We replaced the complicated Cheby filter module with three separate filter modules. Probably the filter doesn't need to be so complicated, but rather not change too many things at once. The new filter modules are called:
Ch1, Ch2, Ch3 and are in filter module 3,9, and 10 of the C1:SUS-MC?_SUSPOS filters. The coherence with these filters is fine. Someone should look into the possibility of simplifying these filters.

It would be good to check for numerical problems in other filters!

  6017   Sat Nov 26 10:55:40 2011 ranaUpdateCDSBeware of fancy filter modules

 

 Could be that what we're seeing is the noise floor of the Direct Form II filter structure (see Matt's 2008 elog) which shows an example (also see G0900928-v1 ).

 

  6020   Mon Nov 28 06:53:30 2011 kiwamuUpdateCDSc1sus shutdown

I have restarted the c1sus machine around 9:00 PM yesterday and then shut it down around 4:00 AM this morning after a little bit of taking care of the interferomter.

Quote from #6016

c1sus has been shutdown so that the optics dont bang around.  This is because the watch dogs are not working.
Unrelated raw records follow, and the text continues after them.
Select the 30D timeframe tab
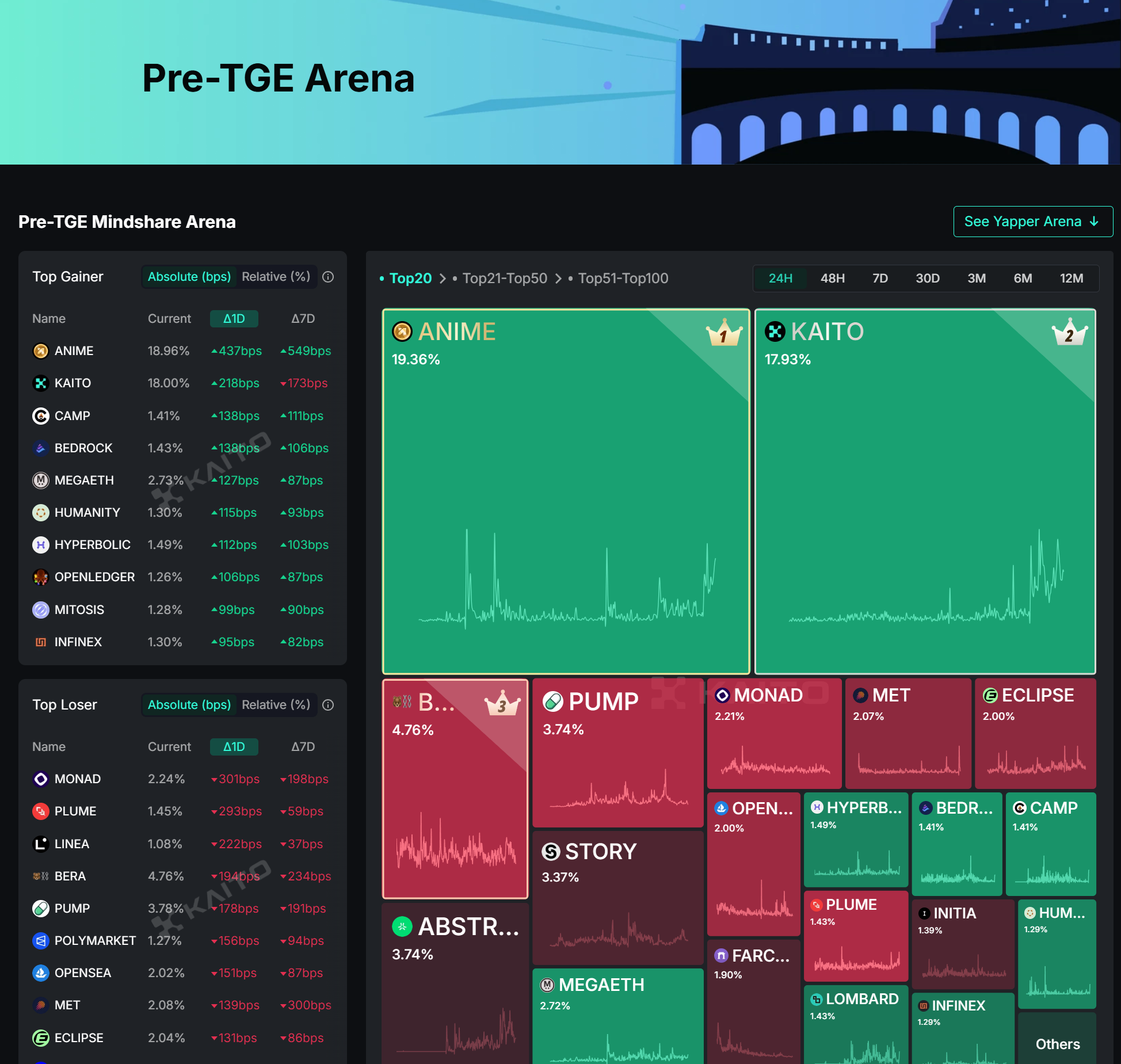 (927, 279)
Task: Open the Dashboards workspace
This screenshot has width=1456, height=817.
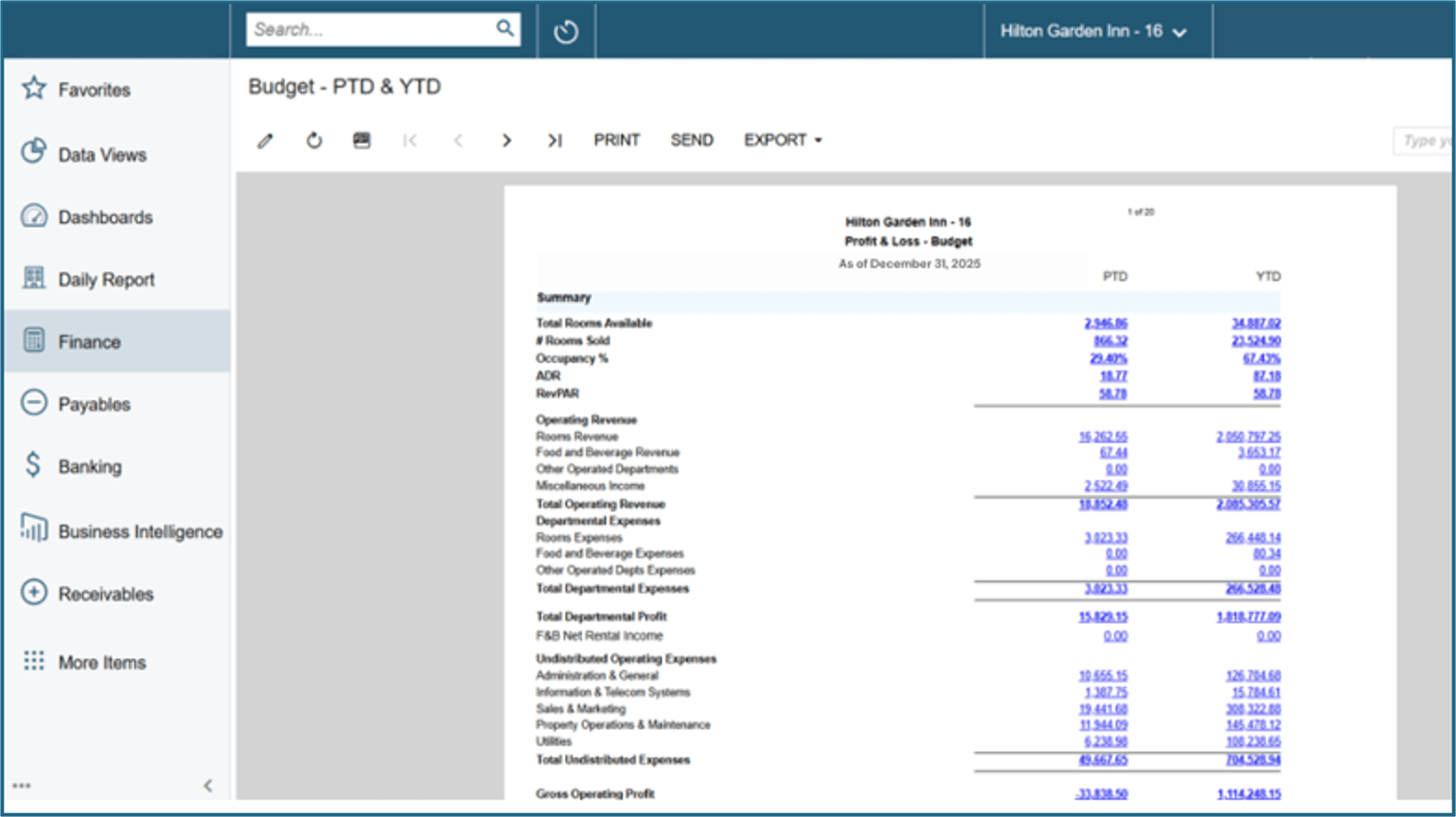Action: (105, 217)
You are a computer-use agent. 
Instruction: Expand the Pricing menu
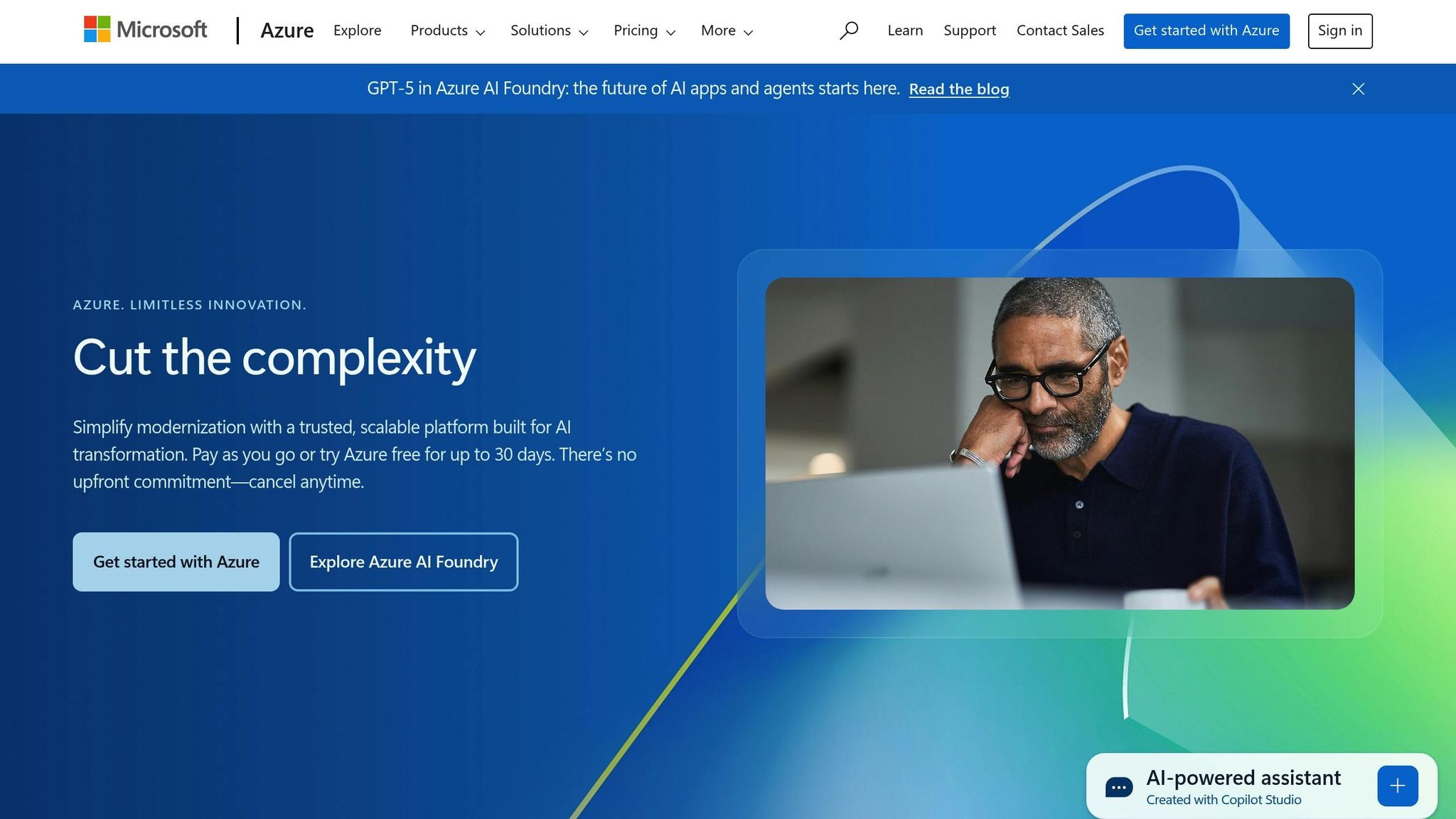pyautogui.click(x=644, y=31)
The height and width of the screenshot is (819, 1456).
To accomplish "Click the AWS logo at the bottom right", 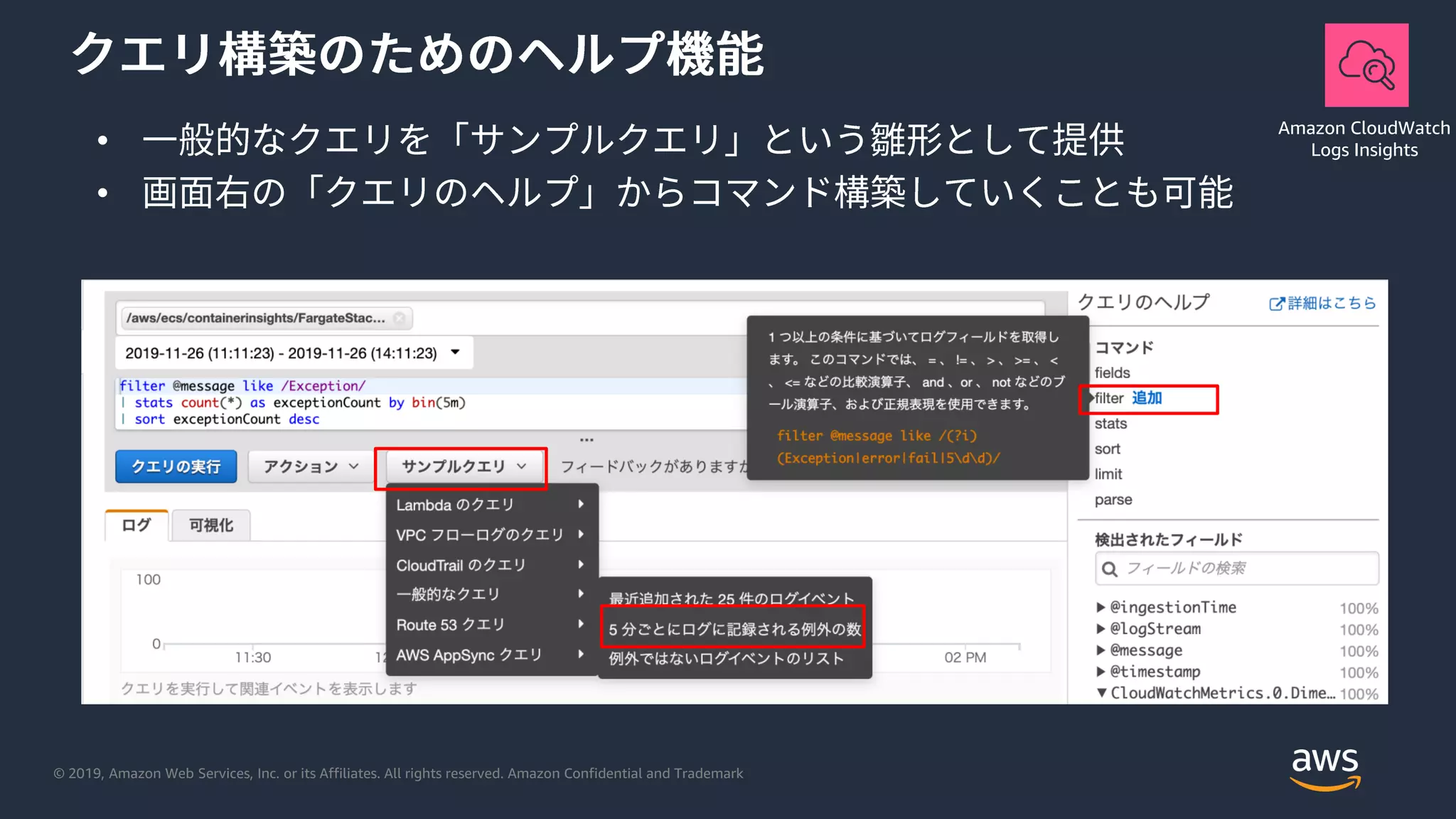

  6026   Mon Nov 28 16:46:55 2011 kiwamuUpdateCDSc1sus is now up

I have restarted the c1sus machine and burt-restored c1sus and c1mcs to the day before Thank giving, namely 23rd of November.

Quote from #6020

I have restarted the c1sus machine around 9:00 PM yesterday and then shut it down around 4:00 AM this morning after a little bit of taking care of the interferometer.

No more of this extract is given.